After experiencing an increasing rate of misbehaviors that are caused by operating the fpga in an async manner, something that is widely flagged by experienced engineers as problematic, I decided to alter my strategy a bit, developing a method to make the async IBM elements operate synchronously to the underlying fpga clock. As I added more logic to handle peripheral devices, the utilization of the fpga increased. This led to more signals being routed longer distances inside the fpga, which increased the chances that signals to drive logic may arrive at different times.

These race hazards are avoided by good sync design, because all the timing variations are completed and signal levels stabilized long before the end of a clock cycle, so that actions to be taken are shielded from instantaneous incorrect results that come from the logic gates during the times when only partial signals are seen. The glitches still happen, but any action such as a state transition of a FSM are only determined at the clock edge, long after the glitches have gone away. The glitch is going to happen just after the clock edge of one cycle, shortly after all the signals have arrived and the glitch is gone, while we are still in the midst of the clock cycle. By the next edge, no glitch any more.

The combinatorial logic - the ordinary nonclocked functions such as AND, OR and NOT - are where the glitches occur. As long as actions are only taken on clock edges and as long as the signals feeding combinatorial logic are stable long enough before the clock edge, we get good reliable behavior. For most combinatorial logic, they receive new signals from actions taken at the last clock edge, thus their settling begins at the beginning of a clock cycle. As long as cumulative delays of gate operation and signal routing don't get close to the length of the fpga cycle, everything is stable by the end of a cycle.

Some circuits are driven by external signals, whose changes are initially unrelated to the clock cycle of the fpga. These therefore could change very close to but before the clock edge, with the resulting glitches not yet  vanished when the clock tick happens. This is a second type of async that the designer has to handle, often by passing the signal through a series of clocked registers to align the change in the signal value to the clock of the fpga. Usually, two in a row is considered sufficient to deal with short term metastability if the external signal changes extremely close to the clock edge. The chances that the unstable output of the first register will produce metastable behavior in the second register is quite low, enough so that a third or further stage is not usually warranted.
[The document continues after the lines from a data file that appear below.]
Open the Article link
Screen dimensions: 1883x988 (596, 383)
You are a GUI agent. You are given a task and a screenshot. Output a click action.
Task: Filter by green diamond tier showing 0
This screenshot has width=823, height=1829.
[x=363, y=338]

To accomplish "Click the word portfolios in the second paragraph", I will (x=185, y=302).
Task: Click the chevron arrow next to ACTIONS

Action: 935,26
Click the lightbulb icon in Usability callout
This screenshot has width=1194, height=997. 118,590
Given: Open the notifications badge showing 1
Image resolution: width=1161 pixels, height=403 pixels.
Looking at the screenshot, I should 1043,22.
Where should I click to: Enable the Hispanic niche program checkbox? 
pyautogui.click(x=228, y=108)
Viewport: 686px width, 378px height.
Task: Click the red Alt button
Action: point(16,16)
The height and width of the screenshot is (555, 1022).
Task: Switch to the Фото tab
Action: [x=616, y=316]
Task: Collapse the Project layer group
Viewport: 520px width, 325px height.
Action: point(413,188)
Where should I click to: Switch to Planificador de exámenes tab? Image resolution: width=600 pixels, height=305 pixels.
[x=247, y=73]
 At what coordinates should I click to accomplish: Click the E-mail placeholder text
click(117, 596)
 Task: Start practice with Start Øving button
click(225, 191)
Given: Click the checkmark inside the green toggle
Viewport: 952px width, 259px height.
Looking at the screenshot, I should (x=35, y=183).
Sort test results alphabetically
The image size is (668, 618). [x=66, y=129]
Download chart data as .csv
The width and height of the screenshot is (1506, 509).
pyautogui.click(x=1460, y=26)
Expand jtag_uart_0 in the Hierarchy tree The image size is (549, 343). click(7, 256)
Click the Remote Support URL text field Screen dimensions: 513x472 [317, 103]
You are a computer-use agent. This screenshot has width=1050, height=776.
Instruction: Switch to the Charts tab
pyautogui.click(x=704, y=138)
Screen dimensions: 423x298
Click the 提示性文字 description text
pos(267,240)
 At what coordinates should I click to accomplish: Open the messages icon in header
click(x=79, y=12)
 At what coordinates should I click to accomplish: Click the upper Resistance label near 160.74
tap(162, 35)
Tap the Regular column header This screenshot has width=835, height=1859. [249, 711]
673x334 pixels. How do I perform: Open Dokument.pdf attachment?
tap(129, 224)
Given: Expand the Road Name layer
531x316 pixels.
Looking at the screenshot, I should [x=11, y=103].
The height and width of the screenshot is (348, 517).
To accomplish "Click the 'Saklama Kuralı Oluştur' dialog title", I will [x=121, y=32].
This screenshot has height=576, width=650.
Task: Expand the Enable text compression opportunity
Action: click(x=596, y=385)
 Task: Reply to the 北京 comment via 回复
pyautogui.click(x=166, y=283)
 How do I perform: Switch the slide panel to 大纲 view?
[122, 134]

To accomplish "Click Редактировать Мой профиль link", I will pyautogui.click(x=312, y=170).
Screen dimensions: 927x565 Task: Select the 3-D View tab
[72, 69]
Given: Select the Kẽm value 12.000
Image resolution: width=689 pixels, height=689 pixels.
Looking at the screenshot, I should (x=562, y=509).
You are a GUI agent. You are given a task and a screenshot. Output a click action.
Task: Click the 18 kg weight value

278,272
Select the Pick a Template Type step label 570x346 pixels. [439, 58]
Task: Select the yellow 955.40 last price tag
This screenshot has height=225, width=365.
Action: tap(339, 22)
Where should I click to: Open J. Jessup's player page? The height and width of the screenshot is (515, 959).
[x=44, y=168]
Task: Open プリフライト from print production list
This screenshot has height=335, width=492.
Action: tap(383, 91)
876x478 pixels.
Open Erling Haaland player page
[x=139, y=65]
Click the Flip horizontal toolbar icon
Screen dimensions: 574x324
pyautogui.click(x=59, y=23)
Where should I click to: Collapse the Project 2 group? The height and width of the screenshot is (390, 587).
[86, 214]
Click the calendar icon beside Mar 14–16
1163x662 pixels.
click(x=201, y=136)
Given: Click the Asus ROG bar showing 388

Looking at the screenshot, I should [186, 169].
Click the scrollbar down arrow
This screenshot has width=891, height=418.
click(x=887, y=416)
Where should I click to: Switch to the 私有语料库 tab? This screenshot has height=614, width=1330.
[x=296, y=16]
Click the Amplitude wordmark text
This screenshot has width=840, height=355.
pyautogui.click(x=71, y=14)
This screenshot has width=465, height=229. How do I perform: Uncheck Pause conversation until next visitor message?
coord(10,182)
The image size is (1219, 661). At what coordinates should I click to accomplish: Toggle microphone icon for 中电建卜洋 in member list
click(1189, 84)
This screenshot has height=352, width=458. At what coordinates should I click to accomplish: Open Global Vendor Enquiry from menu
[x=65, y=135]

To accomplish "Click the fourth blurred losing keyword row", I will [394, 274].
An FPGA does not actually implement AND, OR, NOT or other basic logic gates to instantiate the combinatorial logic I write. Instead, fpgas are mainly composed of look up tables (LUTs) which the 'compiler' will set up to produce the results intended by the combinatorial logic it is replacing. The input signals for the targeted logic are used as the address into the LUT, and the output of that table for each combination of input values is the output of the targeted logic. As a simple example, if I coded a four input AND gate - output <= Ain and Bin and Cin and Din - the compiler would set up the four inputs as the bits of an address for the LUT, then put zeroes in all the locations in the table except for the one location that corresponds to the address 1111 which is the case where all four inputs are true. In that one location, a logical '1' is placed. Thus, when the signals arrive, they are addressing a cell in the LUT and the value of that cell is the output we see.

Now, if the signals don't arrive at exactly the same time, we can have temporary addresses that are incorrect. Imagine that we have values for the signals Ain = 1, Bin = 1, Cin = 0 and Din = 1 initially, but these are going to change to Ain = 1, Bin = 0, Cin = 1 and Din = 1. The output of our logic circuit should be 0 initially and stay 0 after the new inputs arrive since both states don't satisfy the AND logic equation. However, imagine that the signal for Cin arrives earlier than the signal for Bin. As the new value of Cin (1) arrives but the old value of Bin is still present (1), we temporarily have an address of 1111 for the LUT. That means the output will temporarily be 1 instead of 0. Thus, at a gross level we are changing the inputs from 1101 to 1011 and expect a steady 0 from the circuit, but due to delays we see the output 0 glitch up to a 1 for a short period then fall back to 0.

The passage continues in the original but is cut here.